Work instructions: State how many lines of the records contain the string "notification". Give the number alone.

Records shown:
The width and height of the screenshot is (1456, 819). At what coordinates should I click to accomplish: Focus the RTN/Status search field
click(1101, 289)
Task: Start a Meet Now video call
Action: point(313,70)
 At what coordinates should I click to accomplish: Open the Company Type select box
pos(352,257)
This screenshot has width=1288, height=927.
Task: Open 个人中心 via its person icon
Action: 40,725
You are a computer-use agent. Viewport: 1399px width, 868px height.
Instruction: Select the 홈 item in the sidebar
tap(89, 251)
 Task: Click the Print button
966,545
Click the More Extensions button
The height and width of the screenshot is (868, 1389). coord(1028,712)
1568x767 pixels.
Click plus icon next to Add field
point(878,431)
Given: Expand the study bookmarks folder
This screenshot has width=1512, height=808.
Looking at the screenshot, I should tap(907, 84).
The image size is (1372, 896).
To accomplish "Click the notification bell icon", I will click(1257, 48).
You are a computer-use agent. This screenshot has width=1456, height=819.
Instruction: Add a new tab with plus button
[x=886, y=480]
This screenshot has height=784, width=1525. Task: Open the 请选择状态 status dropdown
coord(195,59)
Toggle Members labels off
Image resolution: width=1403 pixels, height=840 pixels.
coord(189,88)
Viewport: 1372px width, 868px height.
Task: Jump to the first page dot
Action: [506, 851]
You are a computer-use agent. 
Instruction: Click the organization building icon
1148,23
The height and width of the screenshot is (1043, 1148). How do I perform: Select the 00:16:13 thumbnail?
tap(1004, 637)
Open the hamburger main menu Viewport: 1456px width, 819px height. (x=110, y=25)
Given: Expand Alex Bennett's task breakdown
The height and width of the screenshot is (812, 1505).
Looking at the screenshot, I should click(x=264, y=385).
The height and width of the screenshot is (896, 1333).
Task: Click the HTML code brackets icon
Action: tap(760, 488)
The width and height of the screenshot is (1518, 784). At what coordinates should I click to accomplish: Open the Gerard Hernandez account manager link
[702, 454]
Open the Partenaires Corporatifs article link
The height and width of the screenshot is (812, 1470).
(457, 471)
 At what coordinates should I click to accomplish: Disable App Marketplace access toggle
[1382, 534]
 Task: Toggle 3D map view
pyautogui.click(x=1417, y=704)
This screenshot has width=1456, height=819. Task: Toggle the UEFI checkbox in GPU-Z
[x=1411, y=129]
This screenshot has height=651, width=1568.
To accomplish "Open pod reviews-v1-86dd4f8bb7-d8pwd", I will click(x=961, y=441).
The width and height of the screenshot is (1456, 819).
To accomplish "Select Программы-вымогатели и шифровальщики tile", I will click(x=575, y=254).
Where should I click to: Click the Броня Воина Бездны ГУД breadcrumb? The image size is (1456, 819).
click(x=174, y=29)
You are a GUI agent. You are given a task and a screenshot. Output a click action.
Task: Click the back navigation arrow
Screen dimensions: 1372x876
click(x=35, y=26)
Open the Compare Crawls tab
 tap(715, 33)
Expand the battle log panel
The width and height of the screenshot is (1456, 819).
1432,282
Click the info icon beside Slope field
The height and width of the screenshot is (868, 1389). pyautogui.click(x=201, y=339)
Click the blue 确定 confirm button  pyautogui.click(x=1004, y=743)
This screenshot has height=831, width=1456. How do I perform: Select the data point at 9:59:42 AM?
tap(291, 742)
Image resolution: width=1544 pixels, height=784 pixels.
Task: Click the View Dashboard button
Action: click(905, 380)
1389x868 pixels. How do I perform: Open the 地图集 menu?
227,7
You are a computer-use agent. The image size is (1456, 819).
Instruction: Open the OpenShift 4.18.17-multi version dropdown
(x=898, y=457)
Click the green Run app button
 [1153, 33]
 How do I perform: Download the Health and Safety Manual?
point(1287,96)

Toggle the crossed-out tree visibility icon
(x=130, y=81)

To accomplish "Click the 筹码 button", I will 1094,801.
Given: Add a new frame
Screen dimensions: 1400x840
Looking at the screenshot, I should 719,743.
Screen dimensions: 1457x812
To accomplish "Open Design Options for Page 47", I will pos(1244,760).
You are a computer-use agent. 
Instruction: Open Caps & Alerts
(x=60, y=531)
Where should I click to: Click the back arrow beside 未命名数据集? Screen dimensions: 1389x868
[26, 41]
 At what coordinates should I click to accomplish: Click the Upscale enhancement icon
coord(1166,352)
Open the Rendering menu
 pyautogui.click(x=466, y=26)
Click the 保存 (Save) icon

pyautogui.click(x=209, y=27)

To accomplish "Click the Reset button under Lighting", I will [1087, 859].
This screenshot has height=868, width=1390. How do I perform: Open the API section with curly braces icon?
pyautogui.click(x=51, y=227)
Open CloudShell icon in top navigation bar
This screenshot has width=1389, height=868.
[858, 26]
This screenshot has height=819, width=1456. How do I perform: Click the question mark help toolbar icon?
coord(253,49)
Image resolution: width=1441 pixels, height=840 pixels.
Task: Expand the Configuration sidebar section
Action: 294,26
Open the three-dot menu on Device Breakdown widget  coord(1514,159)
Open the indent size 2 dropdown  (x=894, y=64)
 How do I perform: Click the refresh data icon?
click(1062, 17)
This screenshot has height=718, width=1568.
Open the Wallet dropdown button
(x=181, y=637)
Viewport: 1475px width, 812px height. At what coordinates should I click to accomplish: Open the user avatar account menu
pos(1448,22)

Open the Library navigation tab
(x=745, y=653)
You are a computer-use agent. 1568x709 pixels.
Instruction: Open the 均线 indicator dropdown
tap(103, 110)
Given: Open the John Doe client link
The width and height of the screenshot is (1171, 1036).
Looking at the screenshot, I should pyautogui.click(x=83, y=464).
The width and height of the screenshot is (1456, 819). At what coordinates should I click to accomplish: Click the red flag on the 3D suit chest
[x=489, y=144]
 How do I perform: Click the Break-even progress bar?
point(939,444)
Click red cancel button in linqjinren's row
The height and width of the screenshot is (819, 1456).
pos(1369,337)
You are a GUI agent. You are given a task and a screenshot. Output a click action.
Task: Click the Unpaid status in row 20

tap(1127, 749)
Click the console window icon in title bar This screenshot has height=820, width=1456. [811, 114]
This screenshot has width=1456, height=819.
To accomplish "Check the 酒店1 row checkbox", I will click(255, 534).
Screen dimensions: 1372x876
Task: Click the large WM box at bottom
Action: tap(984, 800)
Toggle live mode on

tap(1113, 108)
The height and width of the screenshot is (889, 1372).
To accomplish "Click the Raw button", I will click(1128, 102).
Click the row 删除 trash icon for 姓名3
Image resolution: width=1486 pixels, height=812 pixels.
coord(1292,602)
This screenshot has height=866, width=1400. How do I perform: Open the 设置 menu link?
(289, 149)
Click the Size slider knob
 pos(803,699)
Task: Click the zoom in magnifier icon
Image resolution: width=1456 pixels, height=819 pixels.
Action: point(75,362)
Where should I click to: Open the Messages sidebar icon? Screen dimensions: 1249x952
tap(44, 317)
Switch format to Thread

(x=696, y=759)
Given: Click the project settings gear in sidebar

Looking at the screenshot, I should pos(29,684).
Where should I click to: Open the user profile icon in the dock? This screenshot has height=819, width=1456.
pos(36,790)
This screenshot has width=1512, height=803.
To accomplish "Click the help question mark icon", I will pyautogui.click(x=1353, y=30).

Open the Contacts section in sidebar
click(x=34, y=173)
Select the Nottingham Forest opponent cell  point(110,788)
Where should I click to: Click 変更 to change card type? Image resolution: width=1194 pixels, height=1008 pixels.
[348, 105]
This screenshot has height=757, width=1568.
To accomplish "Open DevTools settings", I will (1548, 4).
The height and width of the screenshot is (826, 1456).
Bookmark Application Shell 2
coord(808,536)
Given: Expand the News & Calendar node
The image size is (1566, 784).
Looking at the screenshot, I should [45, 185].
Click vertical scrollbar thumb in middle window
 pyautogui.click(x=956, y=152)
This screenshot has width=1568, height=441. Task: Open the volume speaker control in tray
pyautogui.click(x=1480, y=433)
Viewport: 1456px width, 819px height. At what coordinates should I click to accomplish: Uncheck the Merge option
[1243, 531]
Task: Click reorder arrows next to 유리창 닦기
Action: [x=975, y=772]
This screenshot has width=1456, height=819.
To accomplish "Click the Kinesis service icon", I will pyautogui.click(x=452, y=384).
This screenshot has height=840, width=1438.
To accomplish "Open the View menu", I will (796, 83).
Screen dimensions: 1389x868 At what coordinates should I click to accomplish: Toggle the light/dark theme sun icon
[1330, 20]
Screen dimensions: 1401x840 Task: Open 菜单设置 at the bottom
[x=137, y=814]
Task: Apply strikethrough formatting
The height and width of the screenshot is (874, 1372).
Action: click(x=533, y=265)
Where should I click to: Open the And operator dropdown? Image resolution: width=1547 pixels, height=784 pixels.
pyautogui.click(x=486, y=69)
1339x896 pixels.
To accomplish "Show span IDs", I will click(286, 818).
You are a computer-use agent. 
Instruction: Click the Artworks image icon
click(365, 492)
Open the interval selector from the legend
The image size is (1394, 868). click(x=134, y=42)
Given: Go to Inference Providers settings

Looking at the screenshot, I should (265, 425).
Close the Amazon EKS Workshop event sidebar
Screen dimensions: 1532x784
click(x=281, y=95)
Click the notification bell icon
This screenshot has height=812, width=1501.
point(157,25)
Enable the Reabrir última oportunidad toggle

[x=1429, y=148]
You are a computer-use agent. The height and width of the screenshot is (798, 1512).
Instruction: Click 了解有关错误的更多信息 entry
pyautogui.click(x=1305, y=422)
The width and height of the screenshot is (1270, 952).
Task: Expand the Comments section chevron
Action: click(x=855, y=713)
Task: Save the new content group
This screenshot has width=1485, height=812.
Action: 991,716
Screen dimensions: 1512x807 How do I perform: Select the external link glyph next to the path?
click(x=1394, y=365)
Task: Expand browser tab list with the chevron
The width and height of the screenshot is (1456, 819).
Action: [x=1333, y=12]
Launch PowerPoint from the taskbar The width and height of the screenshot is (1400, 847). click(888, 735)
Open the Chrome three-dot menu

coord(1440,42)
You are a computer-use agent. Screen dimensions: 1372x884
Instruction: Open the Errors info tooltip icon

Task solution: 2